Há questões relacionadas com o tratamento, com efeitos laterais agudos e a longo prazo e com a qualidade de vida das doentes. Relativamente ao tratamento, os diagnósticos mais frequentes de subtipos mais agressivos podem exigir terapêuticas mais intensivas. Felizmente, temos assistido nos últimos anos a evoluções importantes do tratamento sistémico do cancro da mama, com novas armas terapêuticas já disponíveis em Portugal e também com novos e relevantes ensaios clínicos que têm permitido incrementar as soluções disponíveis e melhorar o prognóstico. Na mulher jovem um dos efeitos laterais mais temidos é a infertilidade e é importante garantir que todas as doentes que ainda não tenham completado o seu projeto reprodutivo possam ter acesso a protocolos de preservação de fertilidade e que possa ir decorrendo uma discussão contínua ao longo do seu período de tratamento e vigilância sobre o melhor momento para engravidar. Por outro lado, outros efeitos a longo prazo como dores articulares, calores, fadiga, entre outros, podem persistir no tempo e relembram a importância de terapêuticas de suporte medicamentosas, mas também de hábitos e estilos de vida saudáveis, nomeadamente a prática desportiva regular, que muito podem contribuir para a mitigação destes sintomas. A longo prazo, o impacto das terapêuticas assim como o receio do reaparecimento do cancro ou da morte colidem frequentemente com planos familiares e profissionais e podem provocar uma enorme carga emocional, ansiedade e depressão.
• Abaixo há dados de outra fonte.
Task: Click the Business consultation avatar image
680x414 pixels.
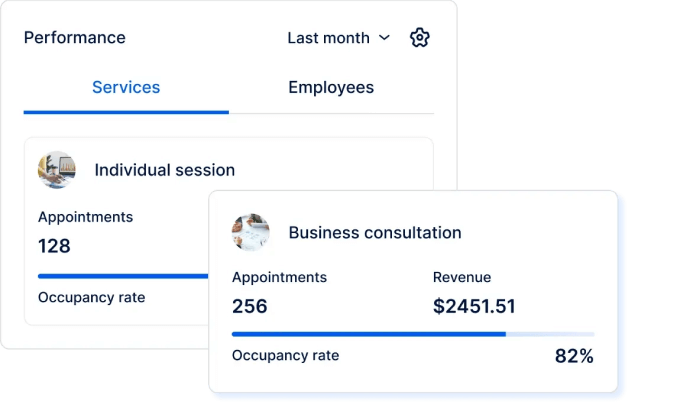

Mais uma vez, a dedicação de equipas multidisciplinares torna-se absolutamente fundamental para poder fornecer o suporte necessário.
Que medidas estruturais ou políticas de saúde poderiam ajudar a reduzir este subdiagnóstico?
Apesar de não estar no horizonte um rastreio organizado nesta população muito jovem (excluindo-se situações de risco particularmente aumentado de cancro, como sendo mulheres portadoras de síndromes hereditários de cancro), a ajuda essencial faz-se no campo da educação para a saúde e na pedagogia. O cancro deve ser discutido sem receios e sem tabus, nas escolas, nos centros de saúde, nas associações e coletividades. As novas tecnologias e os meios digitais podem ter um papel importante na difusão de mensagens de consciencialização e educação para a saúde. Programas de sensibilização para o cancro da mama no âmbito do “Outubro Rosa” (mas não só) são relevantes e devem ser estimuladas e apoiadas, principalmente quando dinamizadas por grupos e associações de doentes que desempenham neste campo um papel crucial.
Que mensagem gostaria de deixar às mulheres jovens e aos profissionais de saúde sobre prevenção e diagnóstico precoce?
A idade por si só não deve ser suficiente para afastar um diagnóstico de cancro nesta faixa etária. Sem tabus e sem alarmismo, a informação e o conhecimento são as principais armas ao alcance de todos e devem ser usadas para promover hábitos e estilos de vida saudáveis e possibilitar um diagnóstico o mais precoce possível e um tratamento o mais eficaz possível.